_Task to carry out_
Write out the data below line for line, with no changes at all.

□ □ □

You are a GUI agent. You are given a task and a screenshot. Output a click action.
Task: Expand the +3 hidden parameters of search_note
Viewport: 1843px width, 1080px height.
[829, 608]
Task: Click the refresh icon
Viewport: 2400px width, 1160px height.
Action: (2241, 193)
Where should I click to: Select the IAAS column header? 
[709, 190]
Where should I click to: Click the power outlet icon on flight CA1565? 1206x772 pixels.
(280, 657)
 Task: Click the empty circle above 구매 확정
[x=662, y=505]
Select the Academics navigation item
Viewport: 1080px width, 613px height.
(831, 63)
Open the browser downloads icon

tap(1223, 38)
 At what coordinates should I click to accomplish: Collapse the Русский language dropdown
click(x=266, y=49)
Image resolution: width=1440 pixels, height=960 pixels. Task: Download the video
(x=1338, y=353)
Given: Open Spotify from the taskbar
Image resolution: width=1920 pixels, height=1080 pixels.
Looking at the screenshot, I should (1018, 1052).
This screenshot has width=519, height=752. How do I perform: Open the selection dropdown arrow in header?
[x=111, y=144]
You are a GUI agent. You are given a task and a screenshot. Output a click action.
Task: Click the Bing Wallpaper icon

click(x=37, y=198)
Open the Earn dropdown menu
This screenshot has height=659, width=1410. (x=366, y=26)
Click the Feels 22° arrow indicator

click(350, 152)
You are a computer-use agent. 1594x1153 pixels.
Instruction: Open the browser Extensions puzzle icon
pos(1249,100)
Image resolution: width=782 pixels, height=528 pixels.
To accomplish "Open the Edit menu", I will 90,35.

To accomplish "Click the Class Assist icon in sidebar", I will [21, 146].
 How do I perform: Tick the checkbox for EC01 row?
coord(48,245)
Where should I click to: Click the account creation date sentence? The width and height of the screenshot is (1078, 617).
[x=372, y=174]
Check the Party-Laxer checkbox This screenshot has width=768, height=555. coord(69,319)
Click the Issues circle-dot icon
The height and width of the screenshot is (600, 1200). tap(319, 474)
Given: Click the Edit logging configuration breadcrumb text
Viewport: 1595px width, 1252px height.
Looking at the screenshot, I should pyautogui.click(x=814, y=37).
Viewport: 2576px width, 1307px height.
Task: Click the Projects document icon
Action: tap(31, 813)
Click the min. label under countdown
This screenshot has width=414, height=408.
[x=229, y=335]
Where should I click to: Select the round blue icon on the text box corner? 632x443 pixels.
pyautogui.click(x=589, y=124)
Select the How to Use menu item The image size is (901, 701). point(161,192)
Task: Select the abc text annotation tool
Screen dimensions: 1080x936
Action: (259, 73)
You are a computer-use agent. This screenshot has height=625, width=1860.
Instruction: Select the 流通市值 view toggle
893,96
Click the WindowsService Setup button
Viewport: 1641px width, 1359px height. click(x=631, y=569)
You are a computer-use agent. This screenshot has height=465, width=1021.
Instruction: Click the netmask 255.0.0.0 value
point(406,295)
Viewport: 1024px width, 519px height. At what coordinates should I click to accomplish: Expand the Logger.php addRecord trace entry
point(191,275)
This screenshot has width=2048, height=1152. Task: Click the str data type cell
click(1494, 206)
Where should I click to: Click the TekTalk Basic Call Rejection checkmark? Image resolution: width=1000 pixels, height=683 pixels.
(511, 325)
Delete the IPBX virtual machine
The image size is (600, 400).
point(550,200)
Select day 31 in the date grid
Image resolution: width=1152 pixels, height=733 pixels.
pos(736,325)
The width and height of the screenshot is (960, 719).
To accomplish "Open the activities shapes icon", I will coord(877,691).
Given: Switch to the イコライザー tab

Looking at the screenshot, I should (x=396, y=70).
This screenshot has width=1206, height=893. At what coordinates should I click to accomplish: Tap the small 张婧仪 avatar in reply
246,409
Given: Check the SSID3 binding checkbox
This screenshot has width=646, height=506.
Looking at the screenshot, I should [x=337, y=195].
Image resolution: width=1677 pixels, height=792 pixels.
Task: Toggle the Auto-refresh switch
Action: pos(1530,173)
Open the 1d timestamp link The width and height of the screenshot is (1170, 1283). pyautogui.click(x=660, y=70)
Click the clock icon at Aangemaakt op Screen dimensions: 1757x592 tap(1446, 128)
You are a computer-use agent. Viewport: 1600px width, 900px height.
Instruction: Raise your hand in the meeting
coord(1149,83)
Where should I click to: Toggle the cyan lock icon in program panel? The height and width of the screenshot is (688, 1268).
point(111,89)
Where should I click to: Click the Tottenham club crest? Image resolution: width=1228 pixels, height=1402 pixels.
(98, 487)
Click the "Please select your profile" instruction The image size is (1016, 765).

□ □ □

_Answer to this task_
You are a GUI agent. You are given a task and a screenshot. Output a click action.
Task: Expand the +3 hidden parameters of search_note
Viewport: 1843px width, 1080px height.
[829, 608]
Task: Click the refresh icon
Viewport: 2400px width, 1160px height.
Action: (2241, 193)
Where should I click to: Select the IAAS column header? 
[709, 190]
Where should I click to: Click the power outlet icon on flight CA1565? 1206x772 pixels.
(280, 657)
 Task: Click the empty circle above 구매 확정
[x=662, y=505]
Select the Academics navigation item
Viewport: 1080px width, 613px height.
(831, 63)
Open the browser downloads icon

tap(1223, 38)
 At what coordinates should I click to accomplish: Collapse the Русский language dropdown
click(x=266, y=49)
Image resolution: width=1440 pixels, height=960 pixels. Task: Download the video
(x=1338, y=353)
Given: Open Spotify from the taskbar
Image resolution: width=1920 pixels, height=1080 pixels.
Looking at the screenshot, I should (1018, 1052).
This screenshot has width=519, height=752. How do I perform: Open the selection dropdown arrow in header?
[x=111, y=144]
You are a GUI agent. You are given a task and a screenshot. Output a click action.
Task: Click the Bing Wallpaper icon

click(x=37, y=198)
Open the Earn dropdown menu
This screenshot has height=659, width=1410. (x=366, y=26)
Click the Feels 22° arrow indicator

click(350, 152)
You are a computer-use agent. 1594x1153 pixels.
Instruction: Open the browser Extensions puzzle icon
pos(1249,100)
Image resolution: width=782 pixels, height=528 pixels.
To accomplish "Open the Edit menu", I will 90,35.

To accomplish "Click the Class Assist icon in sidebar", I will [21, 146].
 How do I perform: Tick the checkbox for EC01 row?
coord(48,245)
Where should I click to: Click the account creation date sentence? The width and height of the screenshot is (1078, 617).
[x=372, y=174]
Check the Party-Laxer checkbox This screenshot has width=768, height=555. coord(69,319)
Click the Issues circle-dot icon
The height and width of the screenshot is (600, 1200). tap(319, 474)
Given: Click the Edit logging configuration breadcrumb text
Viewport: 1595px width, 1252px height.
Looking at the screenshot, I should pyautogui.click(x=814, y=37).
Viewport: 2576px width, 1307px height.
Task: Click the Projects document icon
Action: tap(31, 813)
Click the min. label under countdown
This screenshot has width=414, height=408.
[x=229, y=335]
Where should I click to: Select the round blue icon on the text box corner? 632x443 pixels.
pyautogui.click(x=589, y=124)
Select the How to Use menu item The image size is (901, 701). point(161,192)
Task: Select the abc text annotation tool
Screen dimensions: 1080x936
Action: (259, 73)
You are a computer-use agent. This screenshot has height=625, width=1860.
Instruction: Select the 流通市值 view toggle
893,96
Click the WindowsService Setup button
Viewport: 1641px width, 1359px height. click(x=631, y=569)
You are a computer-use agent. This screenshot has height=465, width=1021.
Instruction: Click the netmask 255.0.0.0 value
point(406,295)
Viewport: 1024px width, 519px height. At what coordinates should I click to accomplish: Expand the Logger.php addRecord trace entry
point(191,275)
This screenshot has width=2048, height=1152. Task: Click the str data type cell
click(1494, 206)
Where should I click to: Click the TekTalk Basic Call Rejection checkmark? Image resolution: width=1000 pixels, height=683 pixels.
(511, 325)
Delete the IPBX virtual machine
The image size is (600, 400).
point(550,200)
Select day 31 in the date grid
Image resolution: width=1152 pixels, height=733 pixels.
pos(736,325)
The width and height of the screenshot is (960, 719).
To accomplish "Open the activities shapes icon", I will coord(877,691).
Given: Switch to the イコライザー tab

Looking at the screenshot, I should (x=396, y=70).
This screenshot has width=1206, height=893. At what coordinates should I click to accomplish: Tap the small 张婧仪 avatar in reply
246,409
Given: Check the SSID3 binding checkbox
This screenshot has width=646, height=506.
Looking at the screenshot, I should [x=337, y=195].
Image resolution: width=1677 pixels, height=792 pixels.
Task: Toggle the Auto-refresh switch
Action: pos(1530,173)
Open the 1d timestamp link The width and height of the screenshot is (1170, 1283). pyautogui.click(x=660, y=70)
Click the clock icon at Aangemaakt op Screen dimensions: 1757x592 tap(1446, 128)
You are a computer-use agent. Viewport: 1600px width, 900px height.
Instruction: Raise your hand in the meeting
coord(1149,83)
Where should I click to: Toggle the cyan lock icon in program panel? The height and width of the screenshot is (688, 1268).
point(111,89)
Where should I click to: Click the Tottenham club crest? Image resolution: width=1228 pixels, height=1402 pixels.
(98, 487)
Click the "Please select your profile" instruction The image size is (1016, 765).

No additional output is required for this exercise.